Book review: Site Reliability Engineering

One of the longest reads I took up over the past months was the Google SRE book, after an interesting comment by Giorgio on one of my previous posts on the advantages of timeouts.

Even though the book is free available online, I decided to buy the kindle edition as I enjoy reading on the device, as it keeps me distraction-free and lets me focus on reading (more on falling in love with the kindle later on, I promise!).

Needless to say, the content of the book is gold, as it explains how Google approaches DevOps in their own fashion, which they call Site Reliability Engineering: no matter where you work (backend, frontend, systems) this book is a good collection of lessons, best practices and patterns by one of the ultimate industry leaders.

As a friend once told me, “Google had SREs when the world was starting to spell DevOps”, and I couldn’t agree more — you might get lost in between specific chapters that deal with Google-scale problems (which might not be applicable to your specific context), but I’d say that, even considering that, the book is a must read.

There’s also a plethora of other SRE material on the internet (ie. things like this and this, but lmgtfy as well) so you might want to warm up with those and then, if interested, dive in the book, as it’s not super-lightweight.

Some interesting quotes from the book:

Software engineering has this in common with having children: the labor before the birth is painful and difficult, but the labor after the birth is where you actually spend most of your effort.

40–90% of the total costs of a system are incurred after birth

However, we expend effort in this direction only up to a point: when systems are “reliable enough,” we instead invest our efforts in adding features or building new products.

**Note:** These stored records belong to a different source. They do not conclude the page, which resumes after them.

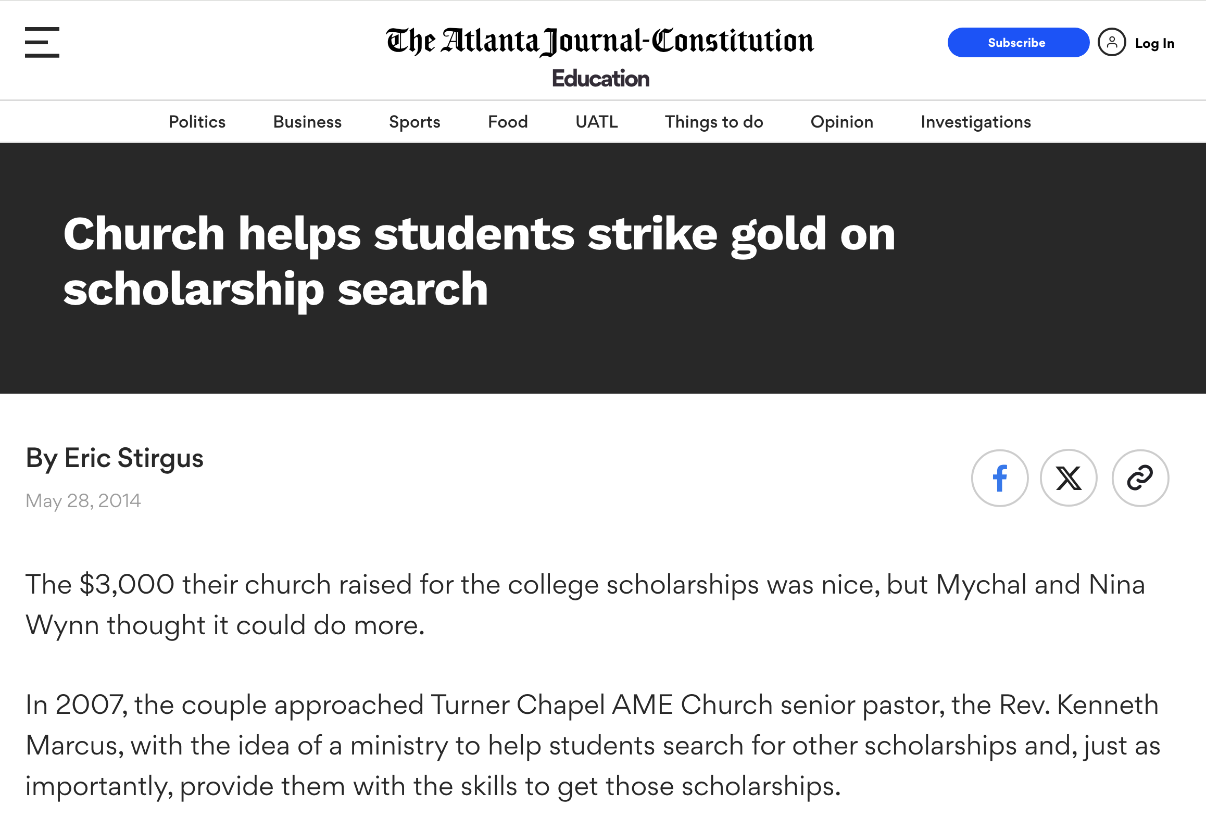Go to the Business section
Image resolution: width=1206 pixels, height=830 pixels.
click(307, 122)
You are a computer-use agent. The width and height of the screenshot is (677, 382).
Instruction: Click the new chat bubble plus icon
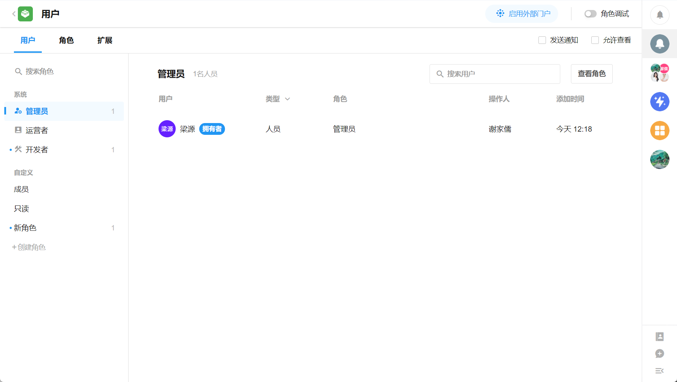point(660,353)
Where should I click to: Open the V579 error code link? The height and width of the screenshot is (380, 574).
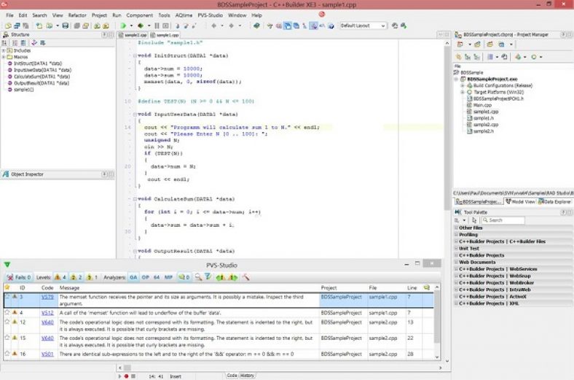coord(47,298)

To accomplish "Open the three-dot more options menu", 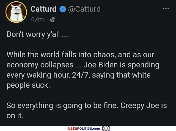I will (166, 8).

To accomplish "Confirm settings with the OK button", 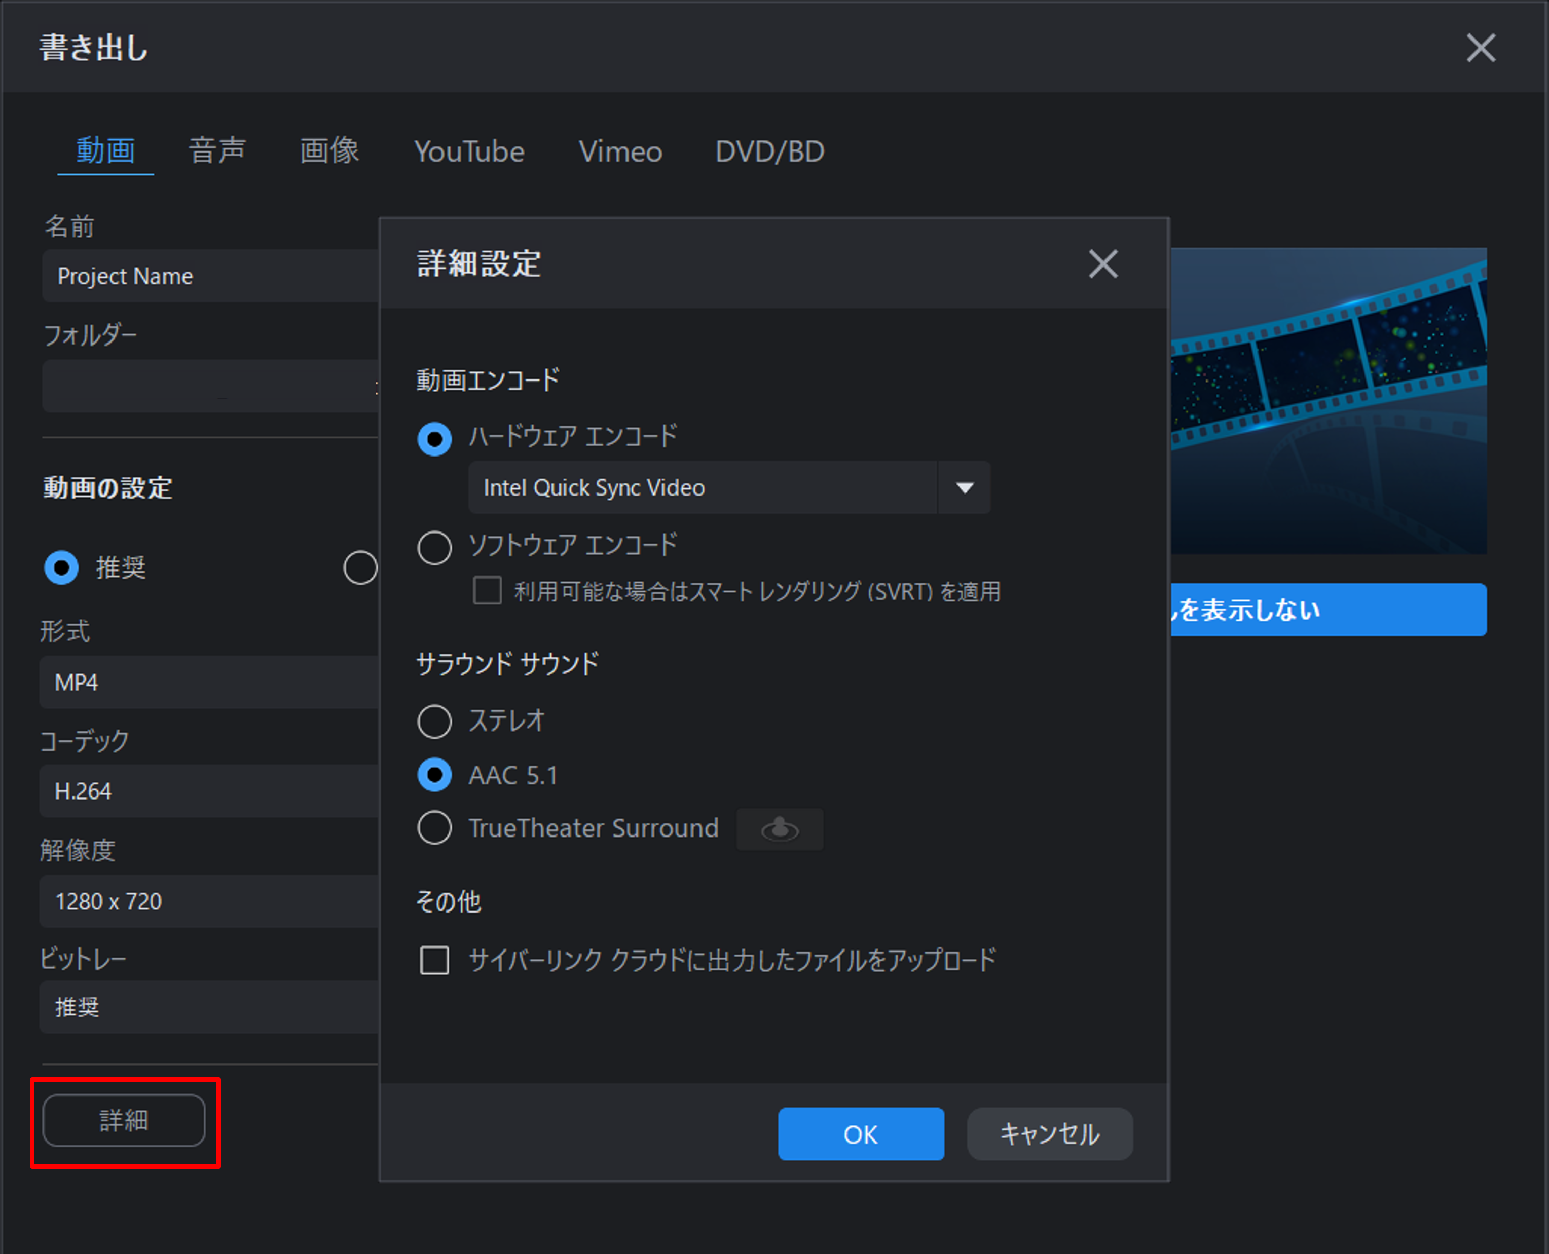I will pos(860,1134).
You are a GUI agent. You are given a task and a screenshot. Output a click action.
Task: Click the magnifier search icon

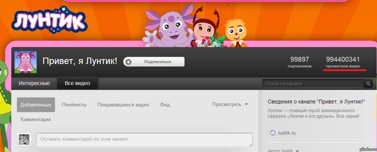(x=368, y=84)
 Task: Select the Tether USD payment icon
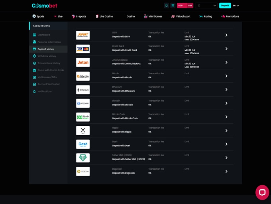click(83, 158)

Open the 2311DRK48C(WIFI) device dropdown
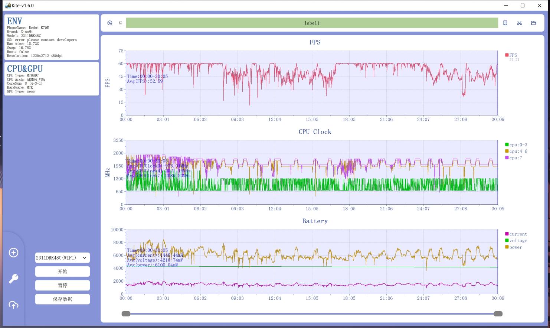coord(62,258)
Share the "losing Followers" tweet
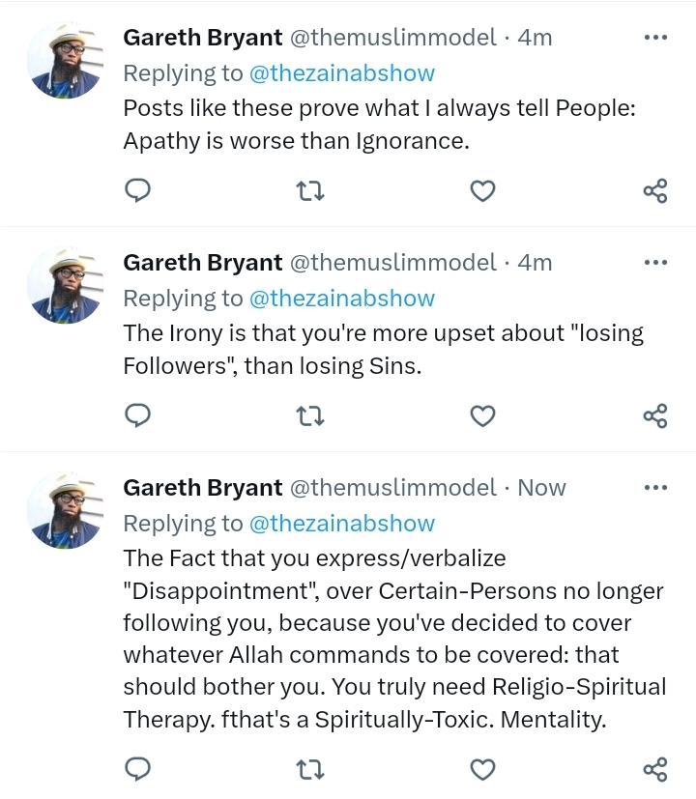 (x=654, y=415)
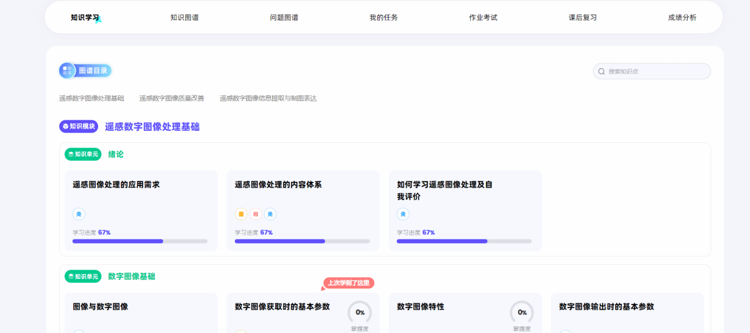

Hope is not a strategy – Traditional SRE saying

our Site Reliability Engineering teams focus on hiring software engineers to run our products and to create systems to accomplish the work that would otherwise be performed, often manually, by sysadmins

Google caps operational work for SREs at 50% of their time

In general, for any software service or system, 100% is not the right reliability target because no user can tell the difference between a system being 100% available and 99.999% available. There are many other systems in the path between user and service (their laptop, their home WiFi, their ISP, the power grid…) and those systems collectively are far less than 99.999% available. Thus, the marginal difference between 99.999% and 100% gets lost in the noise of other unavailability, and the user receives no benefit from the enormous effort required to add that last 0.001% of availability.

An outage is no longer a “bad” thing — it is an expected part of the process of innovation, and an occurrence that both development and SRE teams manage rather than fear.

Google Software Engineers work from a single shared repository

users typically don’t notice the difference between high reliability and extreme reliability in a service, because the user experience is dominated by less reliable components like the cellular network or the device they are working with

We strive to make a service reliable enough, but no more reliable than it needs to be. That is, when we set an availability target of 99.99%,we want to exceed it, but not by much: that would waste opportunities to add features to the system, clean up technical debt, or reduce its operational costs

The target level of availability for a given Google service usually depends on the function it provides and how the service is positioned in the marketplace. The following list includes issues to consider: What level of service will the users expect? Does this service tie directly to revenue (either our revenue, or our customers’ revenue)? Is this a paid service, or is it free? If there are competitors in the marketplace, what level of service do those competitors provide? Is this service targeted at consumers, or at enterprises?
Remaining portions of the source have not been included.